-- Document extract --
------------------------

You can use Cloud Composer 2 to schedule Dataform executions. Dataform does not support Cloud Composer 1.
To manage schedules for Dataform executions with Cloud Composer 2, you can use Dataform operators in Airflow Directed Acyclic Graphs (DAGs). You can create an Airflow DAG that schedules Dataform workflow invocations.
Dataform provides various Airflow operators. These include operators for getting a compilation result, getting a workflow invocation, and canceling a workflow invocation. To view the complete list of available Dataform Airflow operators, see Google Dataform Operators.
Before you begin
- Select or create a Dataform repository.
- Grant Dataform access to BigQuery.
- Select or create a Dataform workspace.
- Create at least one table.
- Create a Cloud Composer 2 environment.
- Grant the roles/composer.worker and roles/dataform.editor roles to your Cloud Composer environment's service account.
Install the google-cloud-dataform
PyPi package
If you use Cloud Composer 2 versions 2.0.25
and later, this package
is preinstalled in your environment. You don't need to install it.
If you use earlier versions of Cloud Composer 2,
install the google-cloud-dataform
PyPi package.
In the PyPI packages section, specify version ==0.2.0
.
Create an Airflow DAG that schedules Dataform workflow invocations
To manage scheduled executions of Dataform SQL workflows with Cloud Composer 2, write the DAG using Dataform Airflow operators, then upload it to your environment's bucket.
The following code sample shows an Airflow DAG that creates a Dataform compilation result and starts a Dataform workflow invocation:
from datetime import datetime
from google.cloud.dataform_v1beta1 import WorkflowInvocation
from airflow import models
from airflow.models.baseoperator import chain
from airflow.providers.google.cloud.operators.dataform import (
DataformCancelWorkflowInvocationOperator,
DataformCreateCompilationResultOperator,
DataformCreateWorkflowInvocationOperator,
DataformGetCompilationResultOperator,
DataformGetWorkflowInvocationOperator,
)

------------------------

-- Data extract --
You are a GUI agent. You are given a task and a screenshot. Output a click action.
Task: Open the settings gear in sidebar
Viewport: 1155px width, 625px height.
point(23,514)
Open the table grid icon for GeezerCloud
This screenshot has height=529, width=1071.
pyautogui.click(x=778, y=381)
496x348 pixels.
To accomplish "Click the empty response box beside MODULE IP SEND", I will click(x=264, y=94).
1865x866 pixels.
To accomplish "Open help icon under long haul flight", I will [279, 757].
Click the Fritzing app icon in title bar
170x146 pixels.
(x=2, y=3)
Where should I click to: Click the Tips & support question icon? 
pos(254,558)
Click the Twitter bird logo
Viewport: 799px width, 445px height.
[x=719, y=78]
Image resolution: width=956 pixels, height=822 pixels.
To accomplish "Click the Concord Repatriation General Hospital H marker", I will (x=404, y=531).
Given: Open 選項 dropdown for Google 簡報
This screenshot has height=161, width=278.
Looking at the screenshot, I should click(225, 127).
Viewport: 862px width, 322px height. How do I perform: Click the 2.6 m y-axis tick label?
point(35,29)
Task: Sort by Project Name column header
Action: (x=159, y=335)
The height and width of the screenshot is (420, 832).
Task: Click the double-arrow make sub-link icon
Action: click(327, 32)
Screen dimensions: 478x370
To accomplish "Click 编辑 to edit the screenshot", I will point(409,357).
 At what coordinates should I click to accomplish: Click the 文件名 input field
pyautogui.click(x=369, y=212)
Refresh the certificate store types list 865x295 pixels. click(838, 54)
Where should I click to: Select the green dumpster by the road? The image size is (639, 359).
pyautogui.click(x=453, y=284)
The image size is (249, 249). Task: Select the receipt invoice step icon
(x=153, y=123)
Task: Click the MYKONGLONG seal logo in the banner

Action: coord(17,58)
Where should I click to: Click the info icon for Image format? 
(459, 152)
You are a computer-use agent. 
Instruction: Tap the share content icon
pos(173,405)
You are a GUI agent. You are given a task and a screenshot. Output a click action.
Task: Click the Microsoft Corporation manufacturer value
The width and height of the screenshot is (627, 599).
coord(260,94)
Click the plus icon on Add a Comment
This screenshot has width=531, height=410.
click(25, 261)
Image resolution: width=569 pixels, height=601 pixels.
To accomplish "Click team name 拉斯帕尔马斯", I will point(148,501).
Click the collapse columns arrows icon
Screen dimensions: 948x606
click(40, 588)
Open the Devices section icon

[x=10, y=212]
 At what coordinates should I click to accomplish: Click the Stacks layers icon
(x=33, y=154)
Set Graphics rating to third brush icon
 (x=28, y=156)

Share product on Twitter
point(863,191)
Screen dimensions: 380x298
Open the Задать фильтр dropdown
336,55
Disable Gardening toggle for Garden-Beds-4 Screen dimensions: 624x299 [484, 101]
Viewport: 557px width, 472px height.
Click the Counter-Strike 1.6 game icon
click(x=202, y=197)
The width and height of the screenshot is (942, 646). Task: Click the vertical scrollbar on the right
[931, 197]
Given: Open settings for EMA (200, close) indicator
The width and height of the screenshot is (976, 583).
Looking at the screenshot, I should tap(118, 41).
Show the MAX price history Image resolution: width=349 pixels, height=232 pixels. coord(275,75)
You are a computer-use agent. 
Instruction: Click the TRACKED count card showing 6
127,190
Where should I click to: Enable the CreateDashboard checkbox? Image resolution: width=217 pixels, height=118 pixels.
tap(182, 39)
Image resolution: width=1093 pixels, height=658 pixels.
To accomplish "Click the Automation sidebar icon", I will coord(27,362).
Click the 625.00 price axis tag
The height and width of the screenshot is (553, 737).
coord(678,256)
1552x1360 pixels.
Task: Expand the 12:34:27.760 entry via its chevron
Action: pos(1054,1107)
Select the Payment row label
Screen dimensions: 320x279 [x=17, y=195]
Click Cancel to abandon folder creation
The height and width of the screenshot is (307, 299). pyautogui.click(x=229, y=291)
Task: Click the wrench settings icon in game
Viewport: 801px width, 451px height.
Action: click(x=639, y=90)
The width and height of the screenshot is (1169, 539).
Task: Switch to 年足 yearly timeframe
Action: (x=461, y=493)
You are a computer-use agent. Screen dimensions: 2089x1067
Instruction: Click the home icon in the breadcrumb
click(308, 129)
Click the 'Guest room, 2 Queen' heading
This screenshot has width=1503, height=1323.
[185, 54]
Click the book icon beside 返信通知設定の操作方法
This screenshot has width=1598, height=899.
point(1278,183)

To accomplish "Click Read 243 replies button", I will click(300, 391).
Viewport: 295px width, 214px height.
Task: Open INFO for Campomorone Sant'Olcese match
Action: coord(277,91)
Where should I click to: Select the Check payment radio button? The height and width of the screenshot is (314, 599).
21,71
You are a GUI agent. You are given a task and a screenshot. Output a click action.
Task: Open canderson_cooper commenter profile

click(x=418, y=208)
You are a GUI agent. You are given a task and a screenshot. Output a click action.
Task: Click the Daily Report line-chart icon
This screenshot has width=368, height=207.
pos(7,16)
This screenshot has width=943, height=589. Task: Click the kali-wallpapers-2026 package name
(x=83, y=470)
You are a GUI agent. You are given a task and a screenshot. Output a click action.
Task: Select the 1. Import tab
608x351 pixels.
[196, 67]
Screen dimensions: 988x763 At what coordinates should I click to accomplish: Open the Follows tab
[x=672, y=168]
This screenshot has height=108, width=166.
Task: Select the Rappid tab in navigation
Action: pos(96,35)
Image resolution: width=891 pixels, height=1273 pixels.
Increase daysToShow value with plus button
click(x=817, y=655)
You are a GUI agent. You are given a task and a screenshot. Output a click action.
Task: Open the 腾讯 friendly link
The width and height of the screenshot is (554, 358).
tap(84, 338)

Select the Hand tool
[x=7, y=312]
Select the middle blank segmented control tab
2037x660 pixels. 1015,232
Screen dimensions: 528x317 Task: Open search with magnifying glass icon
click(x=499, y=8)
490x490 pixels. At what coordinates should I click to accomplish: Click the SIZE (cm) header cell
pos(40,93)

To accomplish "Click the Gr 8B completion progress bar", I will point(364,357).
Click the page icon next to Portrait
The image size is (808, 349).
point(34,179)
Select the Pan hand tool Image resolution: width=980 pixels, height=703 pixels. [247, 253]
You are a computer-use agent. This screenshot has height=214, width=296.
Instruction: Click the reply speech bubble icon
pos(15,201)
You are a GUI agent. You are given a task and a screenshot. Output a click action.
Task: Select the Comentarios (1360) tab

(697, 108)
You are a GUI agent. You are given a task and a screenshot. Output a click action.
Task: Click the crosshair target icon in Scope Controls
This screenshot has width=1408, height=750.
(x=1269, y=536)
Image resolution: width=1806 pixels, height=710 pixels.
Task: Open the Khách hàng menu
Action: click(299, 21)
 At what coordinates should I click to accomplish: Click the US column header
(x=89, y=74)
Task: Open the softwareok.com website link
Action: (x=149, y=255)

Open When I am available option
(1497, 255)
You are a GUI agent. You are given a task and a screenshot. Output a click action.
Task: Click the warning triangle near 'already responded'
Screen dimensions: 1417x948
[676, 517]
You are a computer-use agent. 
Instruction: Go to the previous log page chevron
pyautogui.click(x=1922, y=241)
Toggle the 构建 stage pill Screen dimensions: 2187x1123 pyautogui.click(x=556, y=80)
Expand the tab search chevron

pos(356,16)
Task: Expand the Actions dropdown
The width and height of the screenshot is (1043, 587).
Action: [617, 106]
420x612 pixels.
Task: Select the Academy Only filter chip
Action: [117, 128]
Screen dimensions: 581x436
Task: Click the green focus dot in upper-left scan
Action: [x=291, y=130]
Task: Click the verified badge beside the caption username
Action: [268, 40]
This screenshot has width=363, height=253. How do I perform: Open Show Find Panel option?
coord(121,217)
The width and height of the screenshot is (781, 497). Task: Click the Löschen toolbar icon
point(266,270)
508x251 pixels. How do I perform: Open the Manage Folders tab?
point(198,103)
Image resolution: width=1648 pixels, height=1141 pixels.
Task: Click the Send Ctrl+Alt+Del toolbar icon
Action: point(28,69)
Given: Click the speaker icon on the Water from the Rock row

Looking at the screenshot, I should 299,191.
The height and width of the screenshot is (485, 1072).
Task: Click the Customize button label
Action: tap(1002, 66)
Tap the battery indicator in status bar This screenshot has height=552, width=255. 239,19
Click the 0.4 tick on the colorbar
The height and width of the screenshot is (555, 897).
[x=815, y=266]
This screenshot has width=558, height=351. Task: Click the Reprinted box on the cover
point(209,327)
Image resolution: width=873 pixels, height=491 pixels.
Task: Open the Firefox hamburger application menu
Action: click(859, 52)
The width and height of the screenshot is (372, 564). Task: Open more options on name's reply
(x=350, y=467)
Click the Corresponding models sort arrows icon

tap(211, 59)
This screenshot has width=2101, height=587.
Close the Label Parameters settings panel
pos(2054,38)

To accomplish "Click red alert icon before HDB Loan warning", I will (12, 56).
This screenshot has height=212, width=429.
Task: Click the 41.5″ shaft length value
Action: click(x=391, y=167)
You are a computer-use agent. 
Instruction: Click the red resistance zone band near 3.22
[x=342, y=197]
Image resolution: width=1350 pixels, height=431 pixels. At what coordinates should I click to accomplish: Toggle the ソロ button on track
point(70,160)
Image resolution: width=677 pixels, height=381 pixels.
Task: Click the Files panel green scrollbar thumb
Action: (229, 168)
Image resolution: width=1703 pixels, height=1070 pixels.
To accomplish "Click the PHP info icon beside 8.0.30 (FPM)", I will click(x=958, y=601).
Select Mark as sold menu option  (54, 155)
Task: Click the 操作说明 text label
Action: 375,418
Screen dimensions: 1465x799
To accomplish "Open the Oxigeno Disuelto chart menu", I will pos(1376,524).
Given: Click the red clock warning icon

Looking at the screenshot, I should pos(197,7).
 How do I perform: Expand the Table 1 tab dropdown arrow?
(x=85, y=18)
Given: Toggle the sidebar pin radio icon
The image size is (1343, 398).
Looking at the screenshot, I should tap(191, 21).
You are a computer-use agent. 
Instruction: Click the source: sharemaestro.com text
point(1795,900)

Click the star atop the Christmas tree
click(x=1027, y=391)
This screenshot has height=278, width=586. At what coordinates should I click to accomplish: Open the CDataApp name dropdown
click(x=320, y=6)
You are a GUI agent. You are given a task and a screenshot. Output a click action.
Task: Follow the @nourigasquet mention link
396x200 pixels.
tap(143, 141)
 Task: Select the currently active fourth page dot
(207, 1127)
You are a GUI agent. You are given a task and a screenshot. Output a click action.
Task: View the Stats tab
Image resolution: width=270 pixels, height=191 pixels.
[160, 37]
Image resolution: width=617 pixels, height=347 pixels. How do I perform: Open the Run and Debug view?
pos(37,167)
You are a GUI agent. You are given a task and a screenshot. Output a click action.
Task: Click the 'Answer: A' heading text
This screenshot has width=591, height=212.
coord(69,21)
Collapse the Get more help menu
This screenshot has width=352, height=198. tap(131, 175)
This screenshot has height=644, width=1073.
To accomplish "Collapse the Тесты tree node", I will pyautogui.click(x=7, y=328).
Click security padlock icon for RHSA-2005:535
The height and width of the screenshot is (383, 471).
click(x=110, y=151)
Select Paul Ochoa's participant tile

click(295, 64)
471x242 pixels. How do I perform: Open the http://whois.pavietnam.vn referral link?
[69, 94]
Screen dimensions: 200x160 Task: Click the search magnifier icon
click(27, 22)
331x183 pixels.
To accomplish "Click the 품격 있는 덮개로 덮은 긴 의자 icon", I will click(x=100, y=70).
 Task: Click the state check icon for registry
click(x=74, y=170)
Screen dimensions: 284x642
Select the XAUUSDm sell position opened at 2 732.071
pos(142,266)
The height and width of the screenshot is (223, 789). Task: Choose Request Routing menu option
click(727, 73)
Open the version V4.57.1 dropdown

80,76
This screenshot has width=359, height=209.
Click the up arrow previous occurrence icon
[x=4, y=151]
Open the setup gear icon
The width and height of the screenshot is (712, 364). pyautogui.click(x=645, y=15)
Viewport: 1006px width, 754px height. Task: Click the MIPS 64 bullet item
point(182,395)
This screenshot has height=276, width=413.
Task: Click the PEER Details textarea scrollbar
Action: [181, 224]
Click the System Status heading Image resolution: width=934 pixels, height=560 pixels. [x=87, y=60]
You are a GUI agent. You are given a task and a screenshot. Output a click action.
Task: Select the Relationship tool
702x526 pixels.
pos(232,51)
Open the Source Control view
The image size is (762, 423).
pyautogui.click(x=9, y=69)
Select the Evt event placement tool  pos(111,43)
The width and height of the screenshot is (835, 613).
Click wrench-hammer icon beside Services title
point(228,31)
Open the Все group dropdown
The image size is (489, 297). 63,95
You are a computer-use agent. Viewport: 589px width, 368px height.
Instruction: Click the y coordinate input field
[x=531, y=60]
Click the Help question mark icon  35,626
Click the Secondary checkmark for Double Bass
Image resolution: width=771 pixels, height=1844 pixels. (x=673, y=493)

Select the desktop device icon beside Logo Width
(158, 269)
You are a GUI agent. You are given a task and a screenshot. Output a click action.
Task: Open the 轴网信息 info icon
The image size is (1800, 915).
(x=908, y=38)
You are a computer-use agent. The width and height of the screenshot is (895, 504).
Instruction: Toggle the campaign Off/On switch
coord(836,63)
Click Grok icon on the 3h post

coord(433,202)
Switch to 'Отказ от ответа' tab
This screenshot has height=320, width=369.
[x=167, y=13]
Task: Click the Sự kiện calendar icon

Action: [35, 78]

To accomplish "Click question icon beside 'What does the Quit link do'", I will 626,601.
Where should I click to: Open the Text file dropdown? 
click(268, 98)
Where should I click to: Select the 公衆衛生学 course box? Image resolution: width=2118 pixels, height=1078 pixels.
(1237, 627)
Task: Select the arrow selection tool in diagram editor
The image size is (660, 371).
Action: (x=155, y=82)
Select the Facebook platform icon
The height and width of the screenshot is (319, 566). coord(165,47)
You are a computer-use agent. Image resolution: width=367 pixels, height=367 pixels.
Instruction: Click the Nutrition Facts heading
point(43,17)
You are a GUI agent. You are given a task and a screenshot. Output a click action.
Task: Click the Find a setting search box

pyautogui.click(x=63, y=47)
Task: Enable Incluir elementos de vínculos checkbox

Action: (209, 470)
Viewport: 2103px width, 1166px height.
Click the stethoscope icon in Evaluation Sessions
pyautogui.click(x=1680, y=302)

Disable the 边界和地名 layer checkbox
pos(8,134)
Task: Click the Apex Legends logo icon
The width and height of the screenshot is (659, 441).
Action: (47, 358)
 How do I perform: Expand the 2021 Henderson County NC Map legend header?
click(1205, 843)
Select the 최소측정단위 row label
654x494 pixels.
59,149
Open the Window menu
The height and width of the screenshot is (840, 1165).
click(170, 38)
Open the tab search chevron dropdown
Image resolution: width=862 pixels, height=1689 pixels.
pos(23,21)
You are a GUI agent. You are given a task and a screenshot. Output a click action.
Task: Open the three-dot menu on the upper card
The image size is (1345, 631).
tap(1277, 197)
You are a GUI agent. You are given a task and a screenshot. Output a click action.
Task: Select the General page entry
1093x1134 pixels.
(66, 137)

------------------------

-- What you should do --
Please answer these questions from the page on scheduling Dataform executions, one answer per line:
(a) Which version of Cloud Composer does Dataform not support?
(b) Which two roles go to the Cloud Composer environment's service account?
(c) Starting with which Cloud Composer 2 version is the google-cloud-dataform package preinstalled?
The records have nothing to do with the page on scheduling Dataform executions.

-- Answer for this exercise --
(a) Cloud Composer 1
(b) roles/composer.worker and roles/dataform.editor
(c) 2.0.25